**The task**
Lay out the material as a Markdown table with the columns Row and Material line, starting with the line that contains "1406x791 pixels. How" and going on through the line that contains "tap(396, 122)", both included. Skip any blank lines, and leave the pictures out of the table.

**Data provided**
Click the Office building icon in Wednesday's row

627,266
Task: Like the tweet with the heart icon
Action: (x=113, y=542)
...
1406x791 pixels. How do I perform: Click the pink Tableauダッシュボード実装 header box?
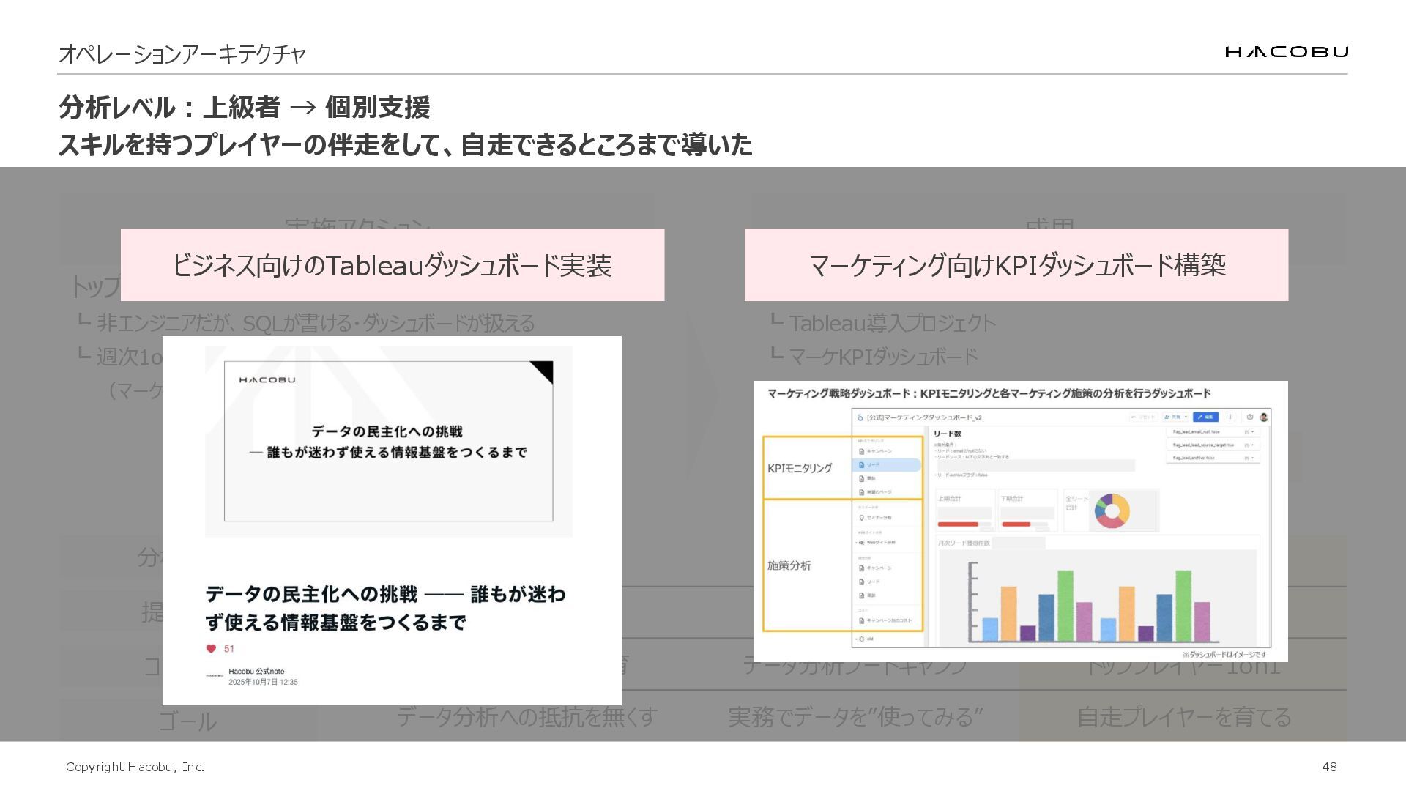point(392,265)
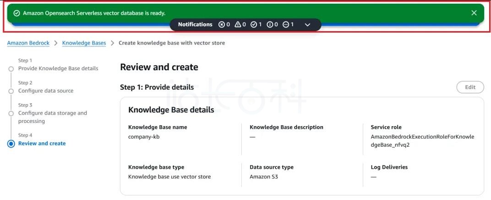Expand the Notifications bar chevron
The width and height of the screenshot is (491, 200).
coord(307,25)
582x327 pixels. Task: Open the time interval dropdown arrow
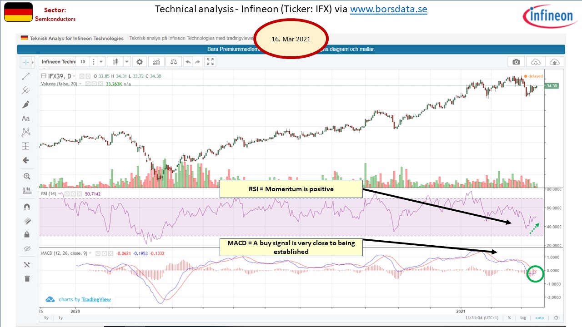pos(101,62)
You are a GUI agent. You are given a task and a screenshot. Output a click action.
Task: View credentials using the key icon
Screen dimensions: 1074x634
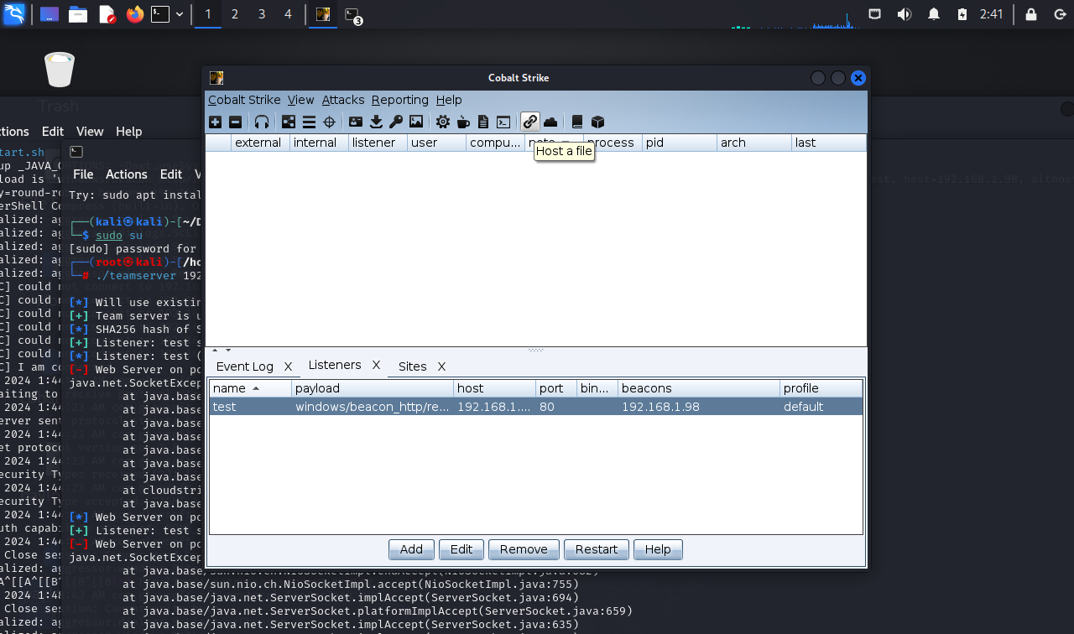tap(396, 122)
---
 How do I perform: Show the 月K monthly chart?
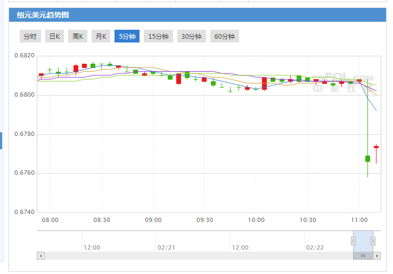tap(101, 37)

**Worked answer**
| Row | Material line |
|---|---|
| 1 | 1406x791 pixels. How do I perform: Click the pink Tableauダッシュボード実装 header box? |
| 2 | point(392,265) |
| 3 | Expand the Notifications bar chevron |
| 4 | The width and height of the screenshot is (491, 200). |
| 5 | coord(307,25) |
| 6 | 582x327 pixels. Task: Open the time interval dropdown arrow |
| 7 | pos(101,62) |
| 8 | You are a GUI agent. You are given a task and a screenshot. Output a click action. |
| 9 | Task: View credentials using the key icon |
| 10 | Screen dimensions: 1074x634 |
| 11 | tap(396, 122) |